Abel knew all this as he pressed his teeth together to keep down the agonising feeling of despair he felt already as the men came on in regular pace, with the barrels of the muskets and their bayonets gleaming, and he expected to hear an exclamation of astonishment with the command “Halt!”—when something unusual did happen.

For all at once, just as the back of Abel’s head must have loomed up like a black stone close by the sergeant’s path, and the rays of light glistened on his short, crisp, black hair, there came a loud croaking bellow from down in the swamp by the crook, and Dinny exclaimed aloud:

“Hark at that now!”

“Silence in the ranks!” cried the sergeant fiercely; and then, as if the Irishman’s words were contagious, he, turning his head as did his men towards the spot whence the sound proceeded, exclaimed, “What was it?”

“One of them lovely crockidills, sergeant dear—the swate craytures, with that plisant smile they have o’ their own.
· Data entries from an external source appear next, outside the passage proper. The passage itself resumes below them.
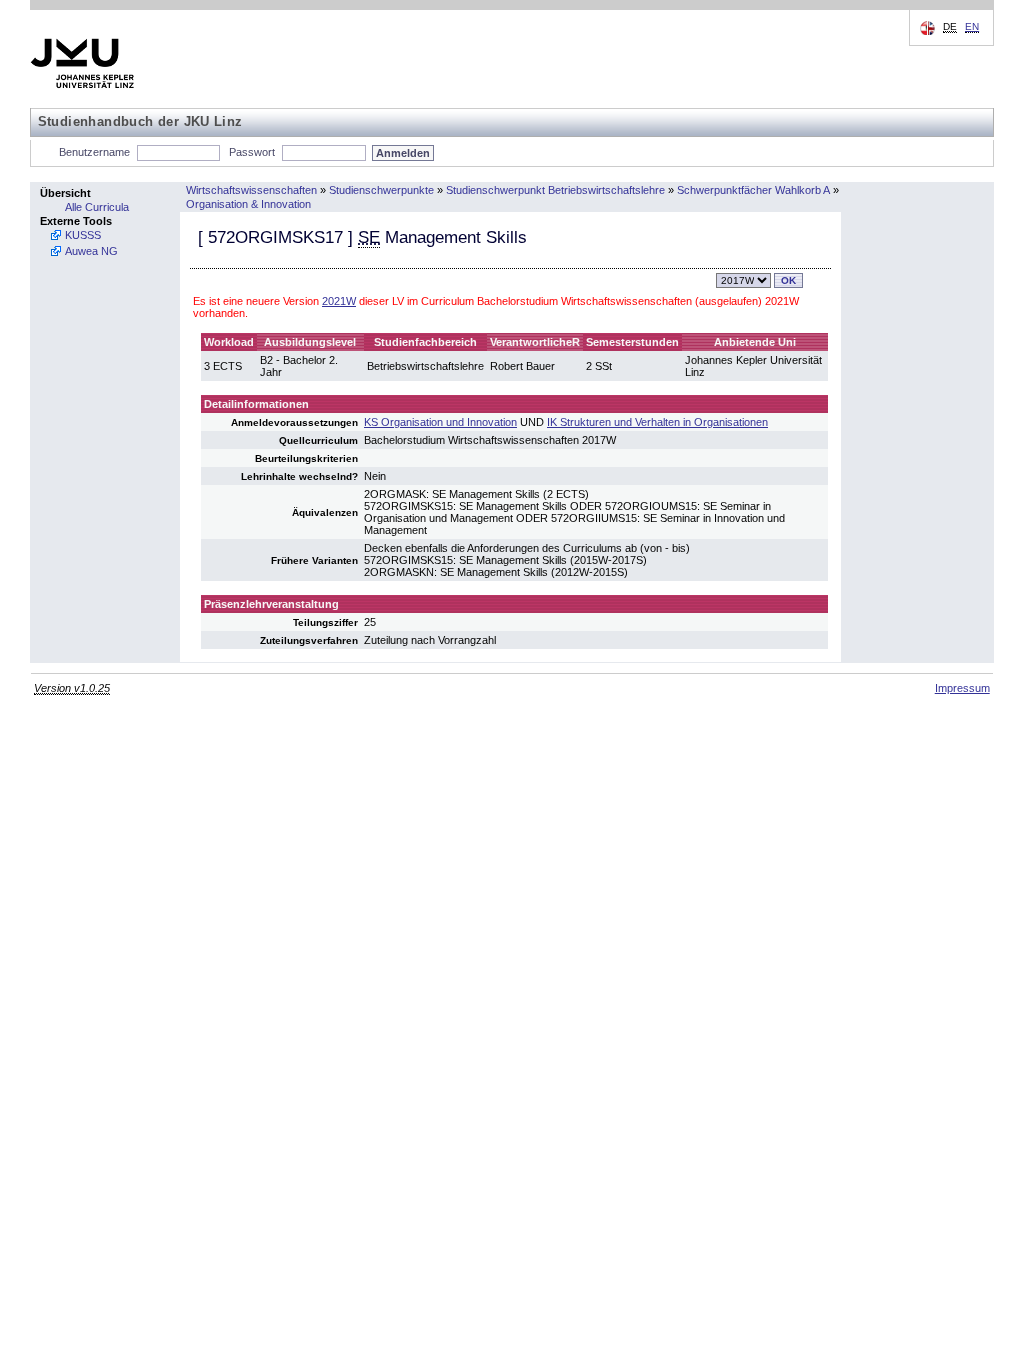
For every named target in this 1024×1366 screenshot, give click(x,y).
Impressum (962, 688)
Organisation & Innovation (248, 204)
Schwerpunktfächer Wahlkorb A (753, 190)
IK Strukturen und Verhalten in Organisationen (657, 422)
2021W (339, 301)
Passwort (252, 152)
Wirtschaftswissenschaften (251, 190)
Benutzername (94, 152)
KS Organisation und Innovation (440, 422)
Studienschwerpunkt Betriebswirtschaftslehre (555, 190)
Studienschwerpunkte (381, 190)
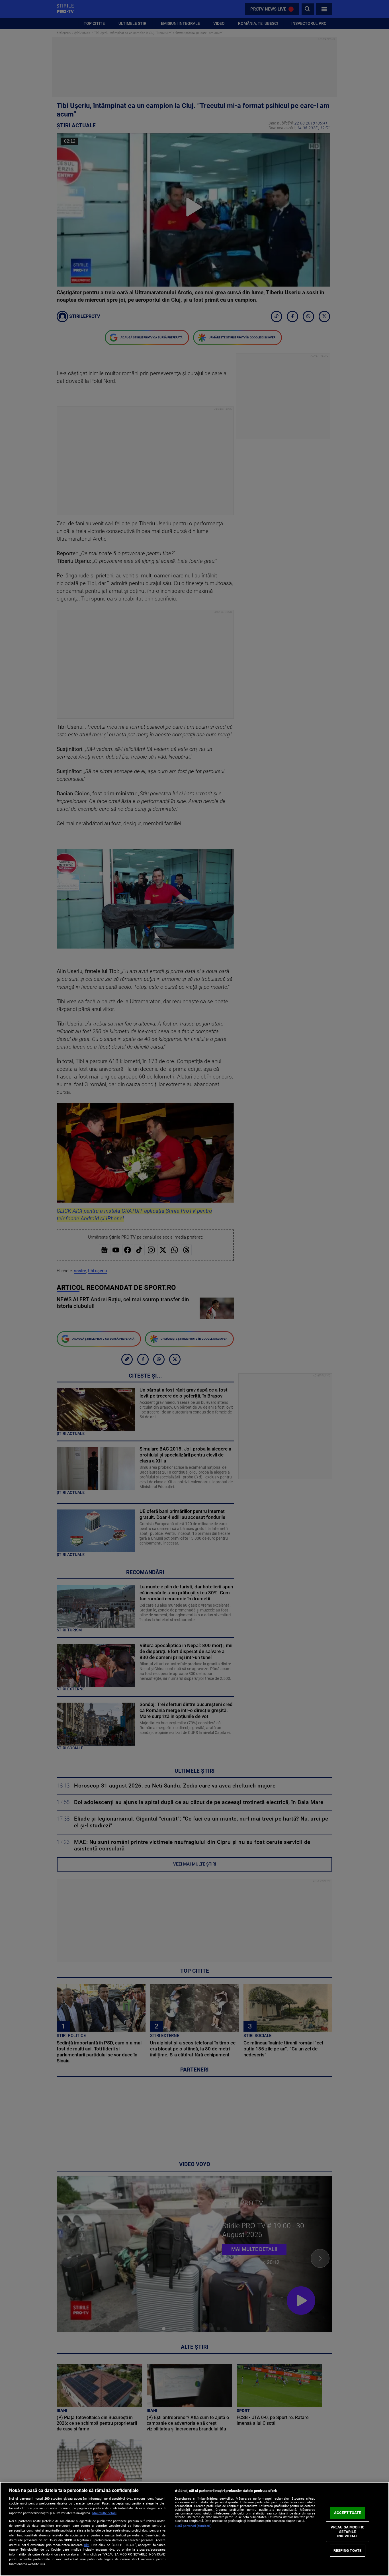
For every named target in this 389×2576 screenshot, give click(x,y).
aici (86, 2545)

Hark at him again!”

The same croaking roar arose, but more distant, as if it were the response to a challenge.

“Don’t it carry you home again sergeant, dear?”

“Silence in the—How, Dinny?” said the sergeant, good-humouredly, for the men were laughing.

“Why, my mother had a cow—a Kerry cow, the darlint—and Farmer Magee, half a mile across the bog, had a bull, and you could hear him making love to her at toimes just like that, and moighty plisant it was.”

“And used he to come across the bog,” said the sergeant, “to court her?”